- Juntas de freguesia em locais sem Multibanco vão receber dinheiro para entregar levantamentos, conforme anúncio do ministro da Economia na comissão parlamentar.
- O plano envolve a Associação Portuguesa de Bancos, o Banco de Portugal e a empresa SIBS: em freguesias mais populosas, vão instalar máquinas de multibanco; em freguesias pequenas, usar-se-ão plataformas tipo terminais de pagamento automático.
- Os TPAs permitirão aos funcionários da junta processar adiantamentos; o cidadão passa o cartão, digita o código e o dinheiro fica disponível na junta para entrega adicional.
- Mais de mil freguesias (cerca de um terço) não têm ATM, destacando-se o interior do país e a população idosa como principais beneficiárias; há dúvidas sobre a contabilidade pública deste serviço.
- O parecer da Direção-Geral das Autarquias Locais foi solicitado há um mês, não havendo ainda data prevista para o funcionamento do novo sistema.
As juntas de freguesia de pequenas localidades sem Multibanco vão passar a ter dinheiro disponível para entregar a quem precisa fazer levantamentos. O anúncio foi feito nesta quarta-feira pelo ministro da Economia, na Comissão Parlamentar da Reforma do Estado e Poder Local. O objetivo é facilitar o acesso a dinheiro vivo nos pontos mais remotos.

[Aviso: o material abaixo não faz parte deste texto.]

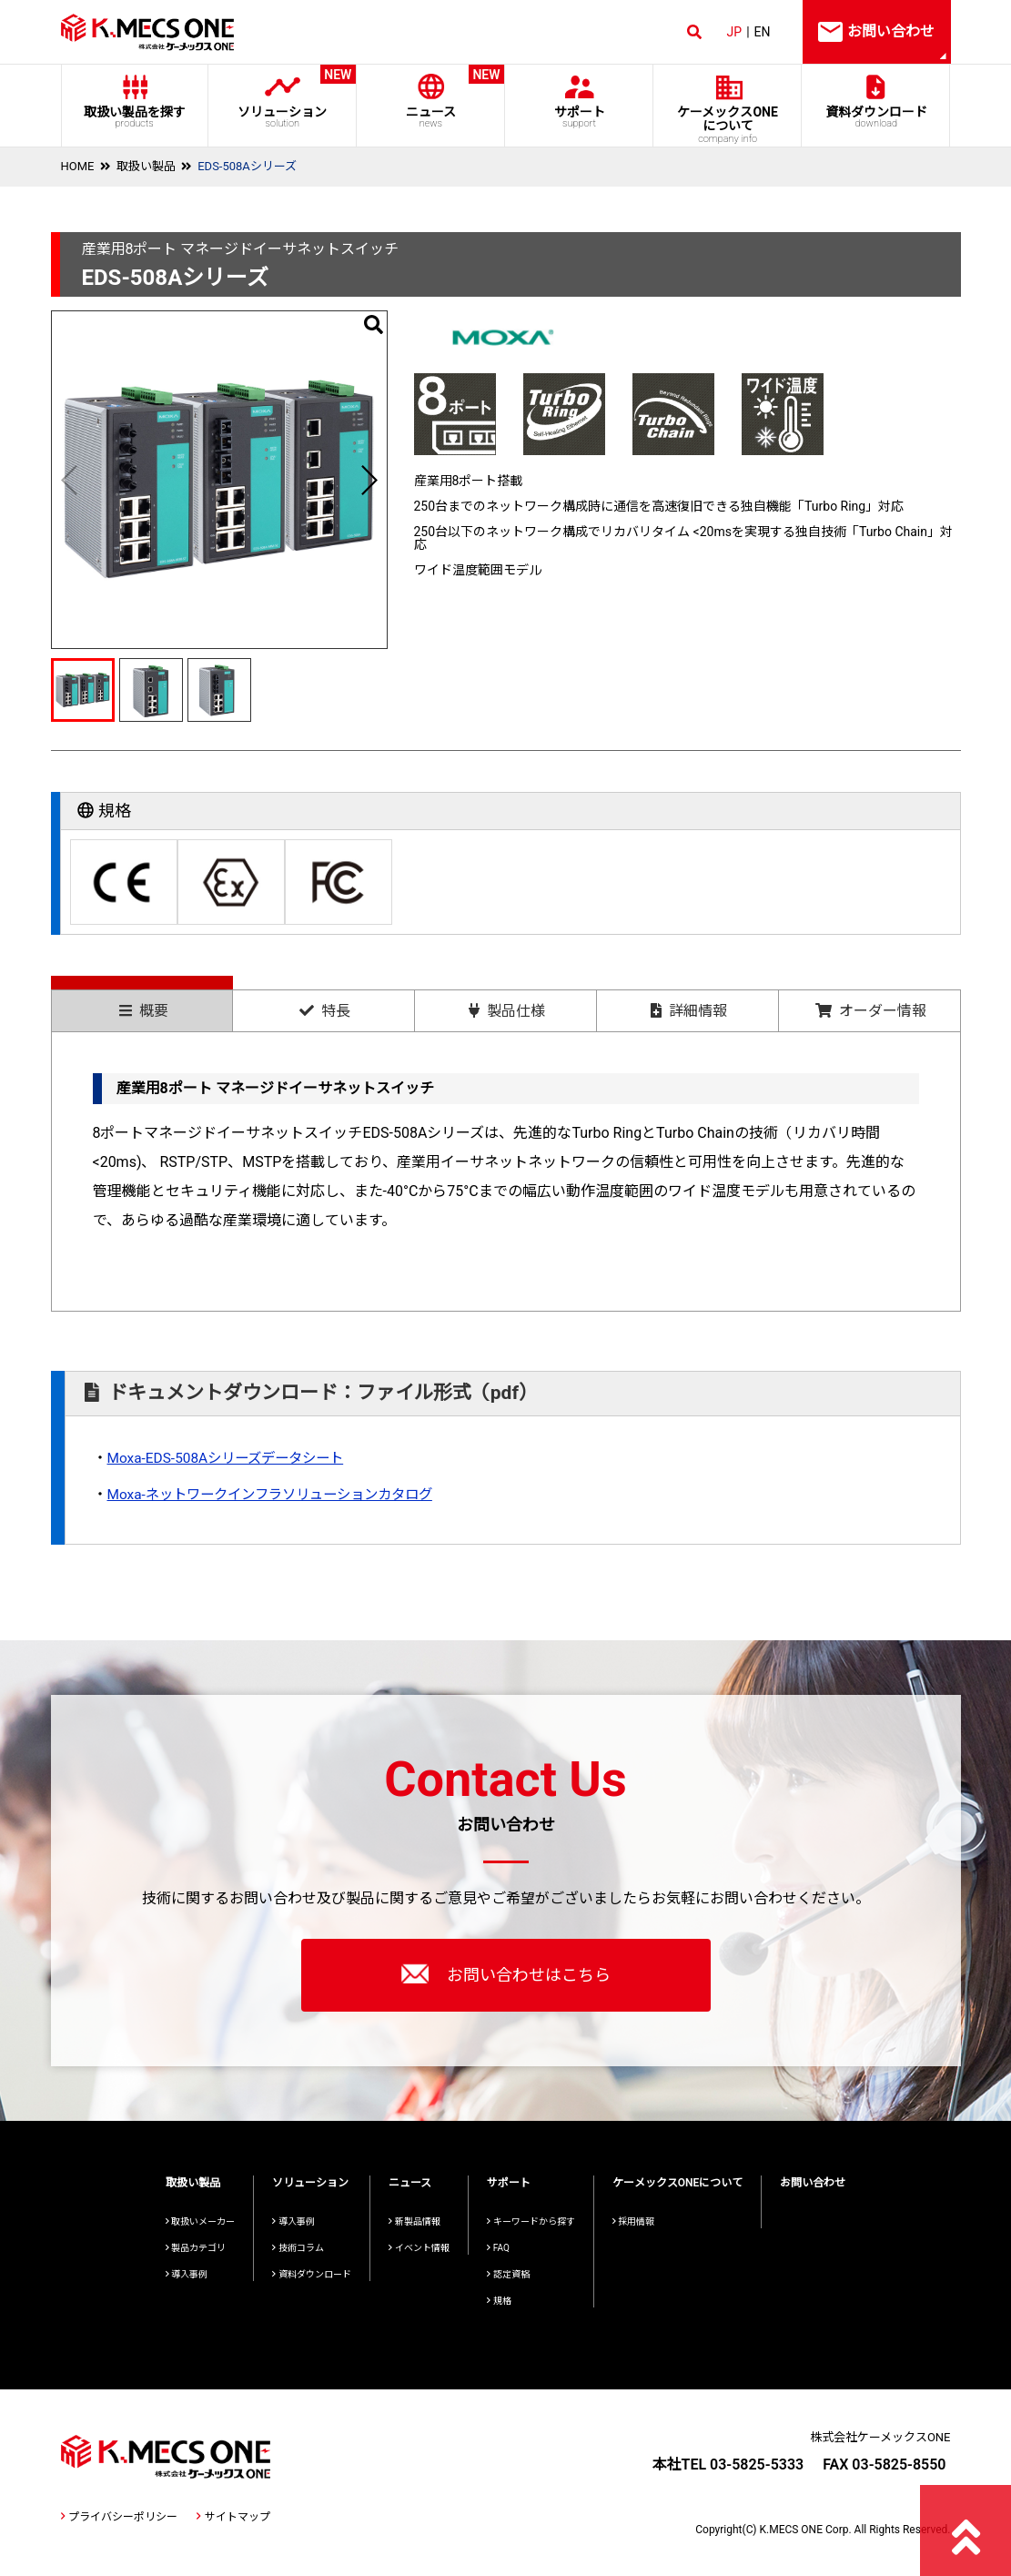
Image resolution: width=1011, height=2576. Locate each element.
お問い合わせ (812, 2182)
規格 (499, 2301)
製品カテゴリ (196, 2248)
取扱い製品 (146, 166)
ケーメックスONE (727, 125)
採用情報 (633, 2221)
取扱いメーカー (201, 2221)
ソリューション (282, 97)
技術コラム (298, 2248)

O Governo está a delinear o plano em parceria com a Associação Portuguesa de Bancos, o Banco de Portugal e a empresa SIBS. Em locais mais populosos sem ATM, pretende-se instalar as equipas normais de saque; nas freguesias de menor dimensão, utiliza-se um sistema de pequenas plataformas semelhantes a terminais de pagamento automático.

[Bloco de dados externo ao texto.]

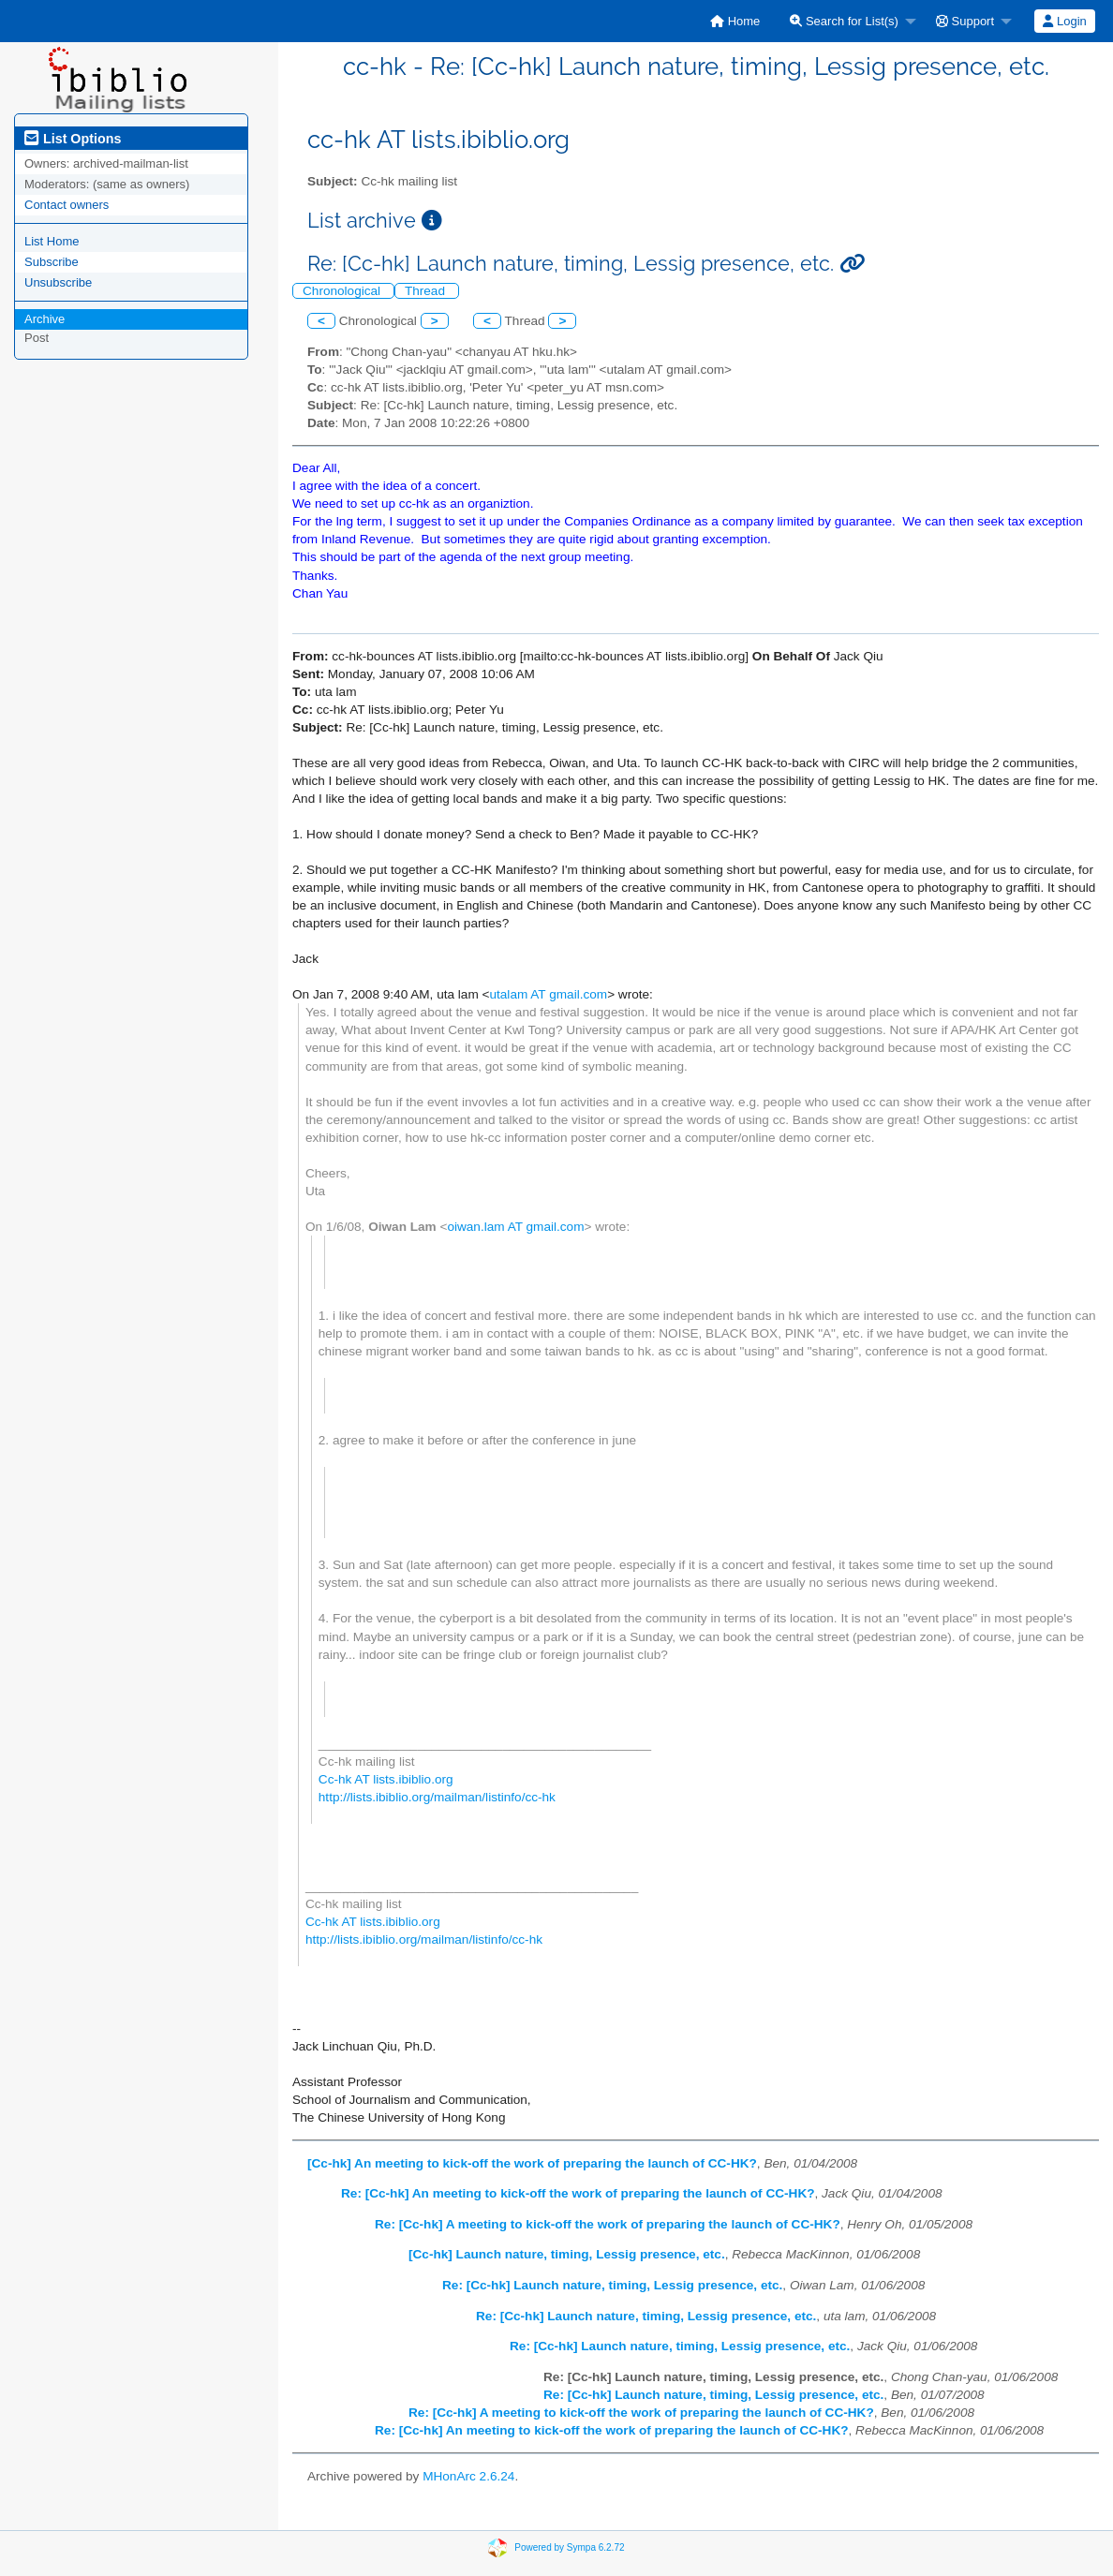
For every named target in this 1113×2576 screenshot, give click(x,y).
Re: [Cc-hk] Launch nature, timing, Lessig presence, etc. (612, 2285)
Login (1064, 21)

Segundo o presidente da Associação Nacional de Freguesias, o sistema passa por um funcionamento simples: o funcionário da junta ativa a função de adiantamento, define o montante, e o cidadão introduz o cartão com um código. Caso a operação seja bem-sucedida, o dinheiro fica disponível na conta da junta para levantamento presencial.
Estado atual e próximos passos
O autarca explicou que mais de mil freguesias, cerca de um terço do total, não dispõem de ATM, sobretudo no interior e entre a população idosa. Os responsáveis públicos indicam reservas sobre a forma como o serviço ficará contabilizado nas contas das juntas, pedindo parecer à Direção-Geral das Autarquias Locais. Ainda não existe data definida para a implementação.